Donald Trump no claudica y continúa la presión para revertir los resultados en Georgia

Su polémica llamada de una hora: «Quiero que me encuentres 11.780 votos»

Marjorie Taylor Greene, seguidora del conspiranoico QAnon, con la mascarilla «Trump ganó», ayer en el Congreso de EE.UU.
Marjorie Taylor Greene, seguidora del conspiranoico QAnon, con la mascarilla «Trump ganó», ayer en el Congreso de EE.UU.

Nueva York / E. La Voz

Un desesperado Donald Trump cogió el teléfono el pasado sábado para presionar a los líderes republicanos en Georgia para que cambiaran los resultados de las elecciones presidenciales en el Estado en su favor. La llamada, de una hora de duración, revelada el domingo por la noche por la CNN y The Washington Post, se ha convertido en la evidencia definitiva de los intentos del presidente por robar los comicios al ganador Joe Biden.

El escándalo va camino de superar a la repercusión histórica de las cintas de Richard Nixon, que provocaron la dimisión del republicano en agosto de 1974 por el caso Watergate. Si a Nixon le pillaron intentado usar a la CIA para bloquear la investigación del FBI sobre su plan de pinchar los teléfonos del Comité Nacional Demócrata, a Trump le han cazado tratando de hacer cómplices a los republicanos en su ataque al sistema democrático. «Es mucho peor que lo de Nixon», declaró a la CNN el legendario periodista Carl Berstein, quien destapó el caso junto a Bob Woodward.

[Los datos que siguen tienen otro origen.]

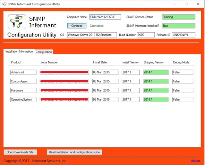Image resolution: width=205 pixels, height=165 pixels.
Task: Click the app icon in title bar
Action: pyautogui.click(x=4, y=4)
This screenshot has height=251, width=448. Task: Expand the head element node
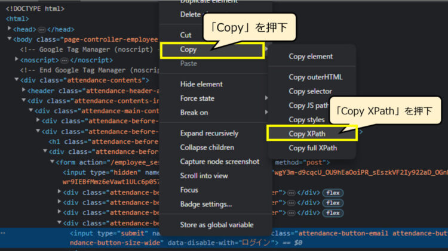click(x=10, y=29)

A dos semanas del traspaso de poderes, el magnate neoyorquino no tiene previsto dimitir como hizo su antecesor ante unos intentos de abuso de poder que podrían constituir delitos federales y estatales. Trump pidió al secretario de Estado de Georgia, el republicano Brad Raffensperger, que anunciara un cambio en el recuento bajo amenazas de acciones legales y desgranando toda clase de teorías conspirativas del presunto fraude electoral. «Solo quiero que me encuentres 11.780 votos», le dijo en una conversación en la que también participó su jefe de gabinete, Mark Meadows, varios asesores legales y el abogado del Estado de Georgia, Ryan Germany.

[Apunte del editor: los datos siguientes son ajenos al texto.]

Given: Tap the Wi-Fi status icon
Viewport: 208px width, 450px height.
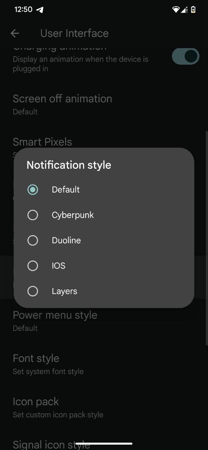Looking at the screenshot, I should 176,10.
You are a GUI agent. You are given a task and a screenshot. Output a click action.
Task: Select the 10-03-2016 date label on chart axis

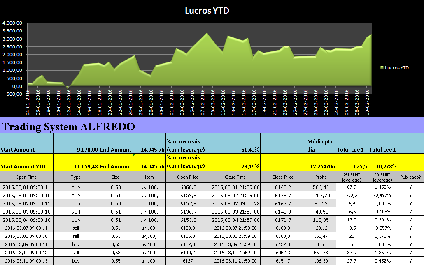click(367, 102)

Una frase para la posteridad que muestra la ansiedad del presidente por rebasar por una papeleta los 11.779 votos que le sacó Biden el pasado 3 de noviembre. Raffensperger, que se confirma que es el responsable de la filtración, contestó a las presiones con largos silencios y parcas palabras. «Bueno, señor presidente, el desafío que usted tiene es que sus datos están mal», le espetó en un momento dado. 

Integridad del proceso

Desde las presidenciales, el republicano se ha convertido en el máximo defensor de la integridad del proceso electoral frente a las acusaciones de Trump. Su resistencia se vuelve a poner a prueba este martes ante las cruciales elecciones que se celebran en Georgia, donde republicanos y demócratas se juegan el control del Senado, clave para que Biden pueda sacar adelante su agenda.

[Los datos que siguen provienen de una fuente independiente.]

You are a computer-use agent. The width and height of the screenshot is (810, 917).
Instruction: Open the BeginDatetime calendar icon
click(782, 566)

La incertidumbre se ceba con los líderes republicanos, cada vez más divididos por el presidente, ante los datos de participación anticipada. Más de tres millones de personas han votado ya, con 112.000 electores nuevos registrados respecto a las pasadas elecciones. Trump y Biden cerraron ayer la campaña con sendos mítines en el tradicional bastión republicano. Por otro lado, el Congreso certificará mañana los votos del Colegio Electoral a favor de Biden con una docena de senadores y congresistas republicanos dispuestos a plantear objeciones. Podrán retrasar, pero no impedir la confirmación.